What to produce:
Quote every line of the listing below word for word, leaving the pictures out.

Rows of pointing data
====================
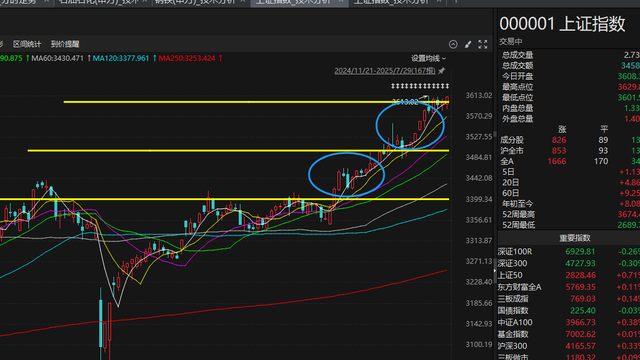Viewport: 640px width, 360px height.
Task: Collapse the chart toolbar with the up-arrow circle icon
Action: coord(453,44)
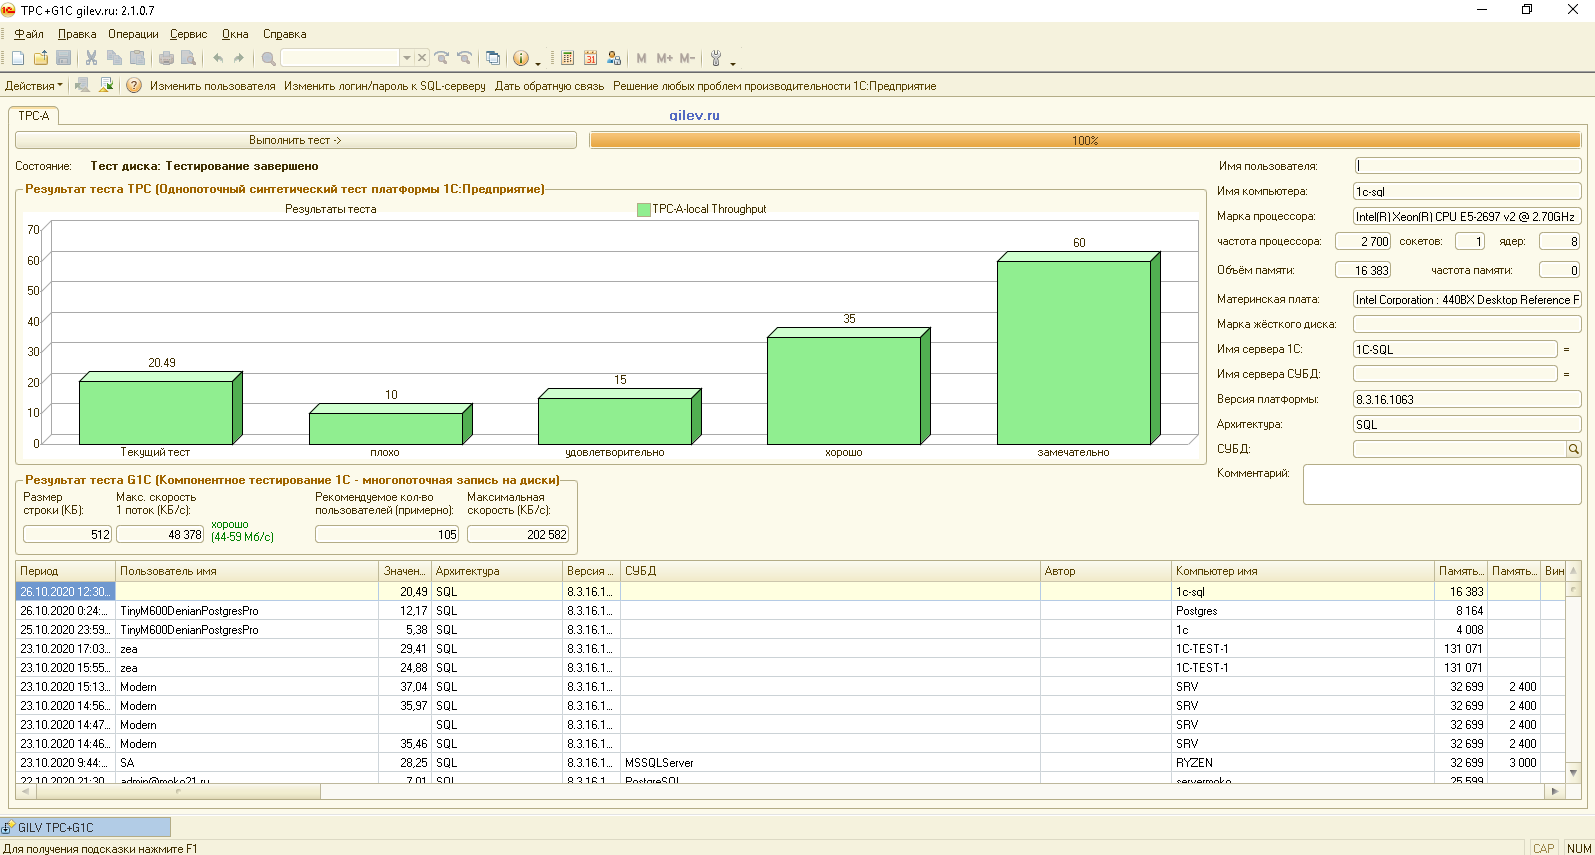Image resolution: width=1595 pixels, height=855 pixels.
Task: Click Изменить пользователя command
Action: [212, 86]
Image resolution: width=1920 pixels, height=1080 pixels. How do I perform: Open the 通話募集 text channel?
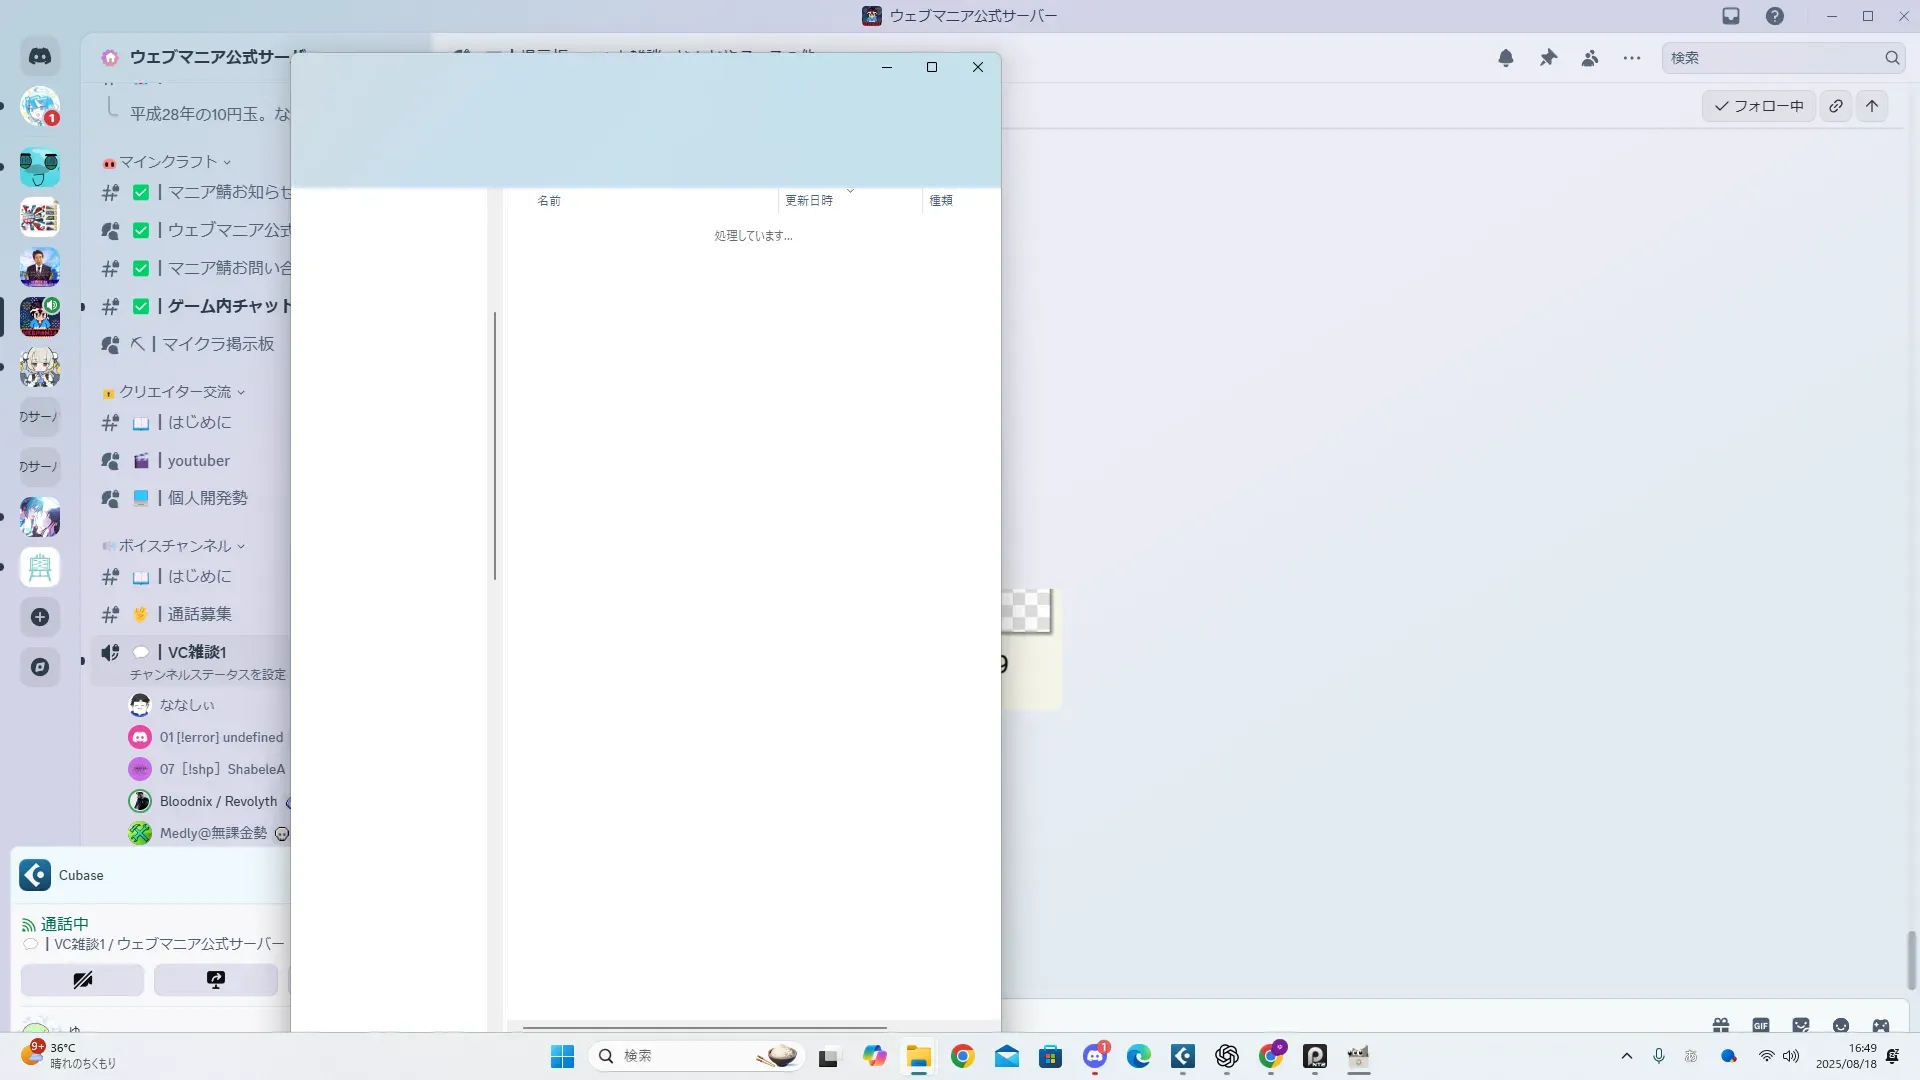[199, 614]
====================
Output of the exercise:
Viewport: 640px width, 360px height.
Task: Collapse the chart toolbar with the up-arrow circle icon
Action: coord(453,44)
Image resolution: width=1595 pixels, height=855 pixels.
Task: Click Изменить пользователя command
Action: [212, 86]
Image resolution: width=1920 pixels, height=1080 pixels. How do I perform: Open the 通話募集 text channel?
[199, 614]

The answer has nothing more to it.